– Ну, ради язычества нашего славянского доморощенного вряд ли кто у нас кровь проливать станет, – заявил Сыскарь самым безапелляционным тоном. – Это тебе не какой-нибудь там девятый или десятый век. И даже не девятнадцатый. А уж класть жизни – тем более.

– Как скажешь, – неожиданно легко согласился Григорий и поднял стакан. – Не настаиваю. Мне достаёт того, что я могу помочь людям, когда никто больше помочь не в силах. А уж как я это делаю – колдовством ли языческим либо молитвой православной или латинской – неважно.

– Хор-роший тост, – произнёс Сыскарь с чувством. – За своевременную помощь людям!

Они чокнулись и выпили.

Глава 8

Саундтрек из «Крёстного отца» назойливо лез в уши, прогоняя сон.

– Speak softly, love and hold me warm against your heart… – пел Энди Уильямс.

«О, господи, не надо говорить нежно люблю, замолчи, а?»

– I feel your words, the tender trembling moments start, – не унимался певец.

«Это точно, уже весь дрожу. Заткнись».

– We’re in a world, our very own.

– Sharing a love that only few have ever known, – резюмировала легенда американской эстрады.

«Всё. Достал»

Не открывая глаз, Андрей нащупал на стуле телефон и сбросил звонок.

Уф-ф…

«Стоп, чего это я. Кто звонил-то? Может, из больницы или Ирка из Москвы?» – немедленно подало голос чувство долга. И был этот голос понастойчивей тенора Энди Уильямса. Тот всего лишь спел песню о любви до самой смерти в фильме о смерти ради любви и о своеобразно понятом чувстве долга. После чего в качестве рингтона попал в сотовый телефон Сыскаря. А тут сам этот долг во всей своей красе. И никуда от него не деться.

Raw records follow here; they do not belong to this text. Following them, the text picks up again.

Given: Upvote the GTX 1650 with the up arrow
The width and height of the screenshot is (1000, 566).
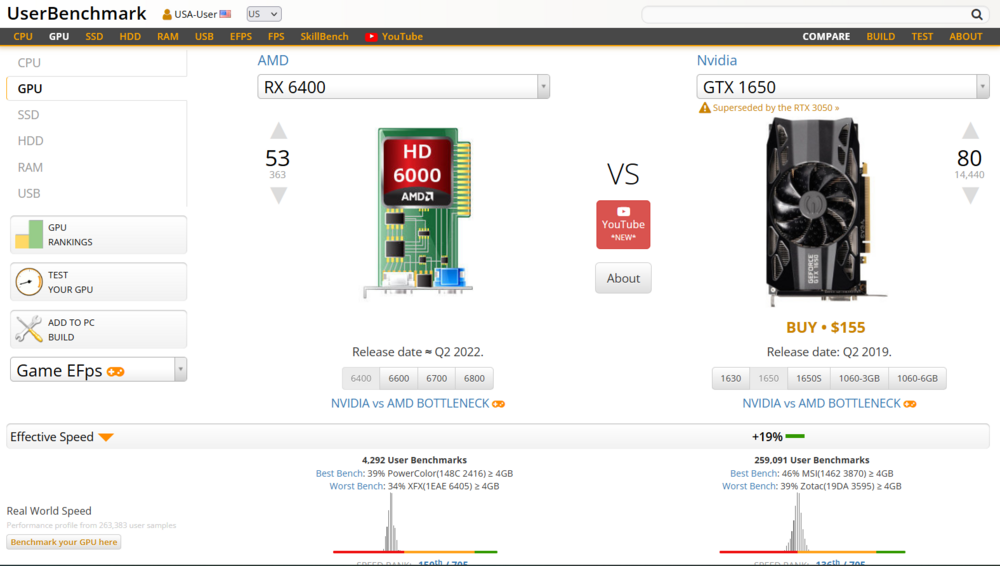Looking at the screenshot, I should pos(970,131).
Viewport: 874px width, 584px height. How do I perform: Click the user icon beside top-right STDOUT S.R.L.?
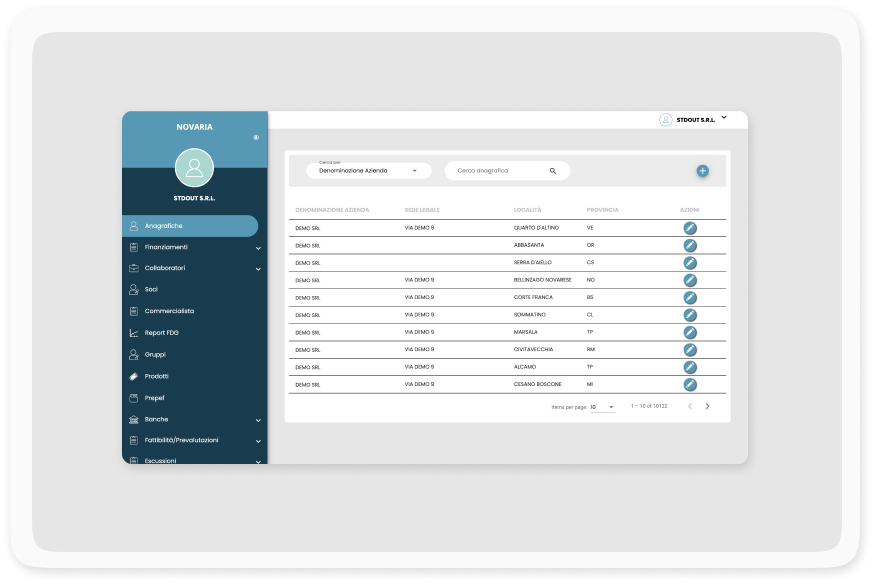[x=665, y=120]
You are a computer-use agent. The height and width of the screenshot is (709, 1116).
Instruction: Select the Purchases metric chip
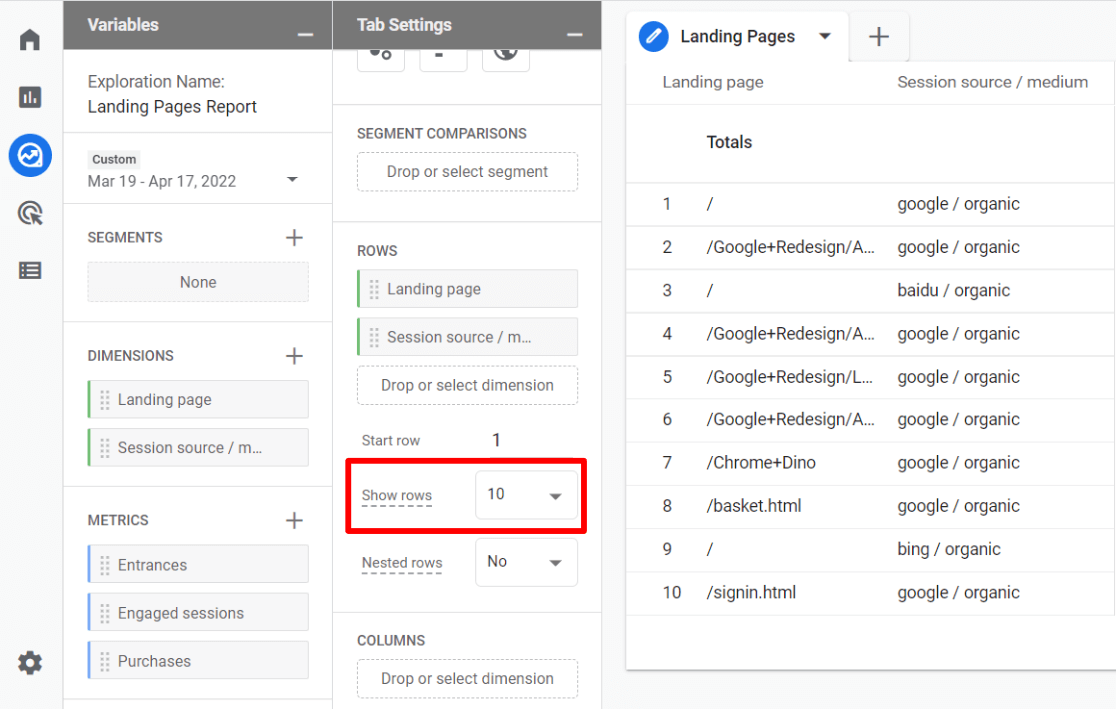pos(197,660)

Пришлось открывать глаза, садиться на постели и определяться. Со звонком, временем, пространством и самочувствием.

Лучше всего в обратной последовательности.

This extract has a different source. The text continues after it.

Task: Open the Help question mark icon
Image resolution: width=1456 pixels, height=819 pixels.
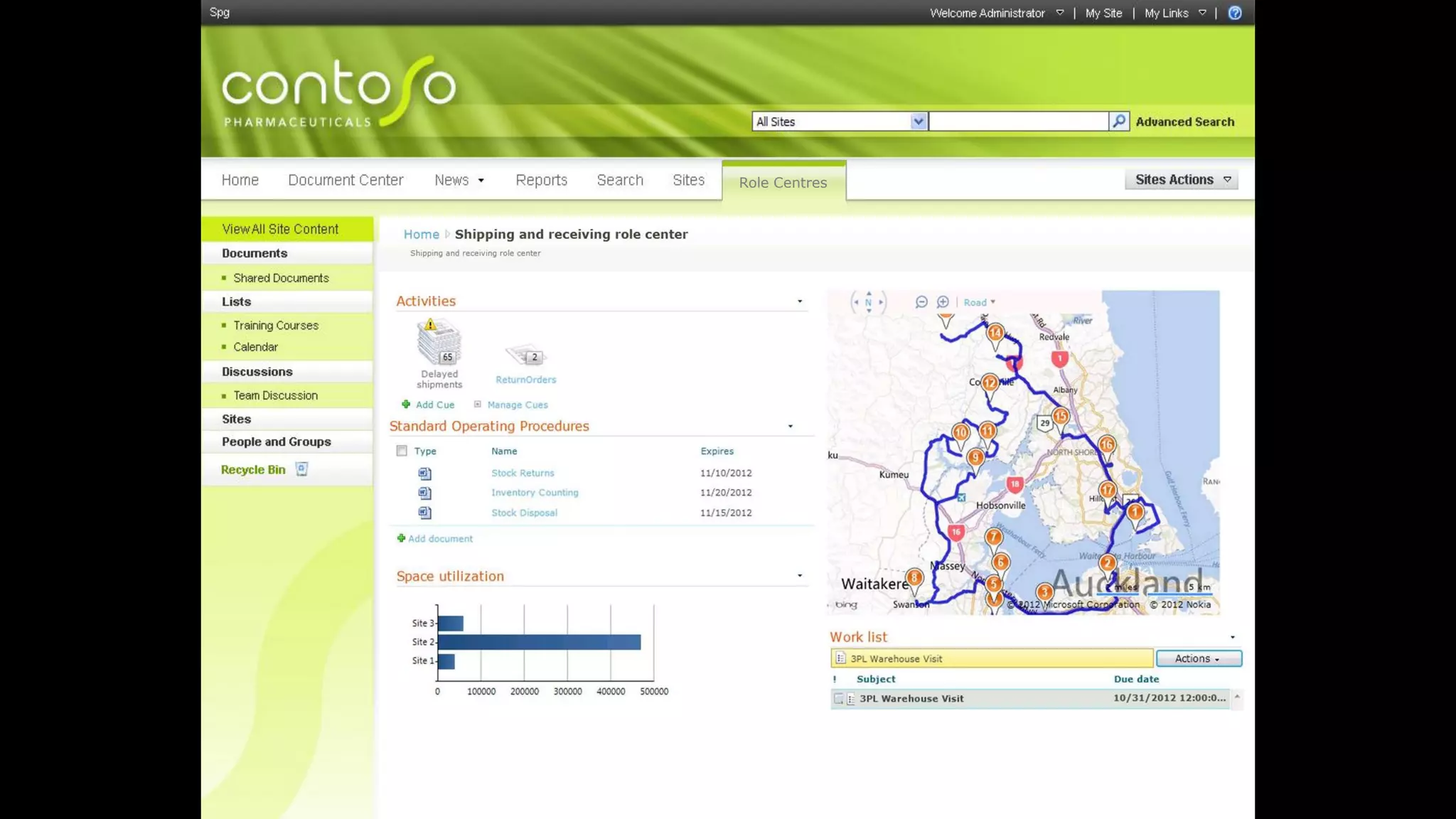Action: click(x=1235, y=13)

Самочувствие. Не фонтан, бывало и лучше. Но и не сказать, что полная долина Мегиддо. Жить можно. Хотя, конечно, рассольчика бы хлебнуть не помешало. Должен же быть у фермера Сашки рассольчик? Должен. И позавтракать. Необходимое это дело после обильных возлияний. Наполнить желудок едой, чтобы не требовал опохмелки. У колдуна-то выпито было не сильно много, но фермер Саша, который любезно предоставил Сыскарю ужин и ночлег, тоже в стороне не остался и угостил гостя как полагается. Хорошо хоть не очень поздно легли… Вот и с пространством определились и временем заодно. Он в доме фермера Саши, в гостиной, на диване. Время… Сыскарь посмотрел на часы – девять часов тридцать две минуты. Утра. Поздновато, но зато он выспался. А это главное. Главнее любого рассола и завтрака.

Он как раз успел принять душ, побриться и одеться, когда телефон запел снова.

– Сыскарёв на проводе, – сообщил он в трубку ровным голосом человека, готового ко всяким неожиданностям.

И они не замедлили последовать.

– Доброе утро! Андрей Владимирович? Это вас Владимир Борисович беспокоит. Врач.

– А! Здравствуйте, Владимир Борисович. Слушаю вас. Надеюсь, с Иваном всё в порядке?

– Более чем. Я поэтому и звоню. Мы говорили о том, что везти его в Москву вы сможете в лучшем случае завтра. Но динамика такова, что я склоняюсь к мысли даже о сегодняшнем дне. Давненько мне не попадались пациенты, на которых так быстро всё заживает.

– То есть можно забрать его уже сегодня?

– Об этом я и говорю. Если есть такое желание. Часам к двенадцати подъезжайте, я оформлю бумаги.

– Отлично, буду. Спасибо за хорошие новости.

– Не за что.

Он сунул телефон в карман и отправился на кухню. Настроение заметно улучшилось. Торчать без дела в Кержачах ещё сутки Сыскарю не хотелось. То есть, не дай он Ивану и самому себе обещание оставить Светлану в покое до полного выздоровления друга, дела бы нашлись. Да ещё какие дела! Ого-го, а не дела! С огнём в крови и сладкими замираниями в сердце. Но… слово есть слово. Значит, что? Правильно. Нужно убраться от соблазна как можно скорее, а уж потом, когда все условия снова будут соблюдены, приступать к планомерной осаде любимой. Или, наоборот, лихому и безоглядному штурму. Как фишка ляжет.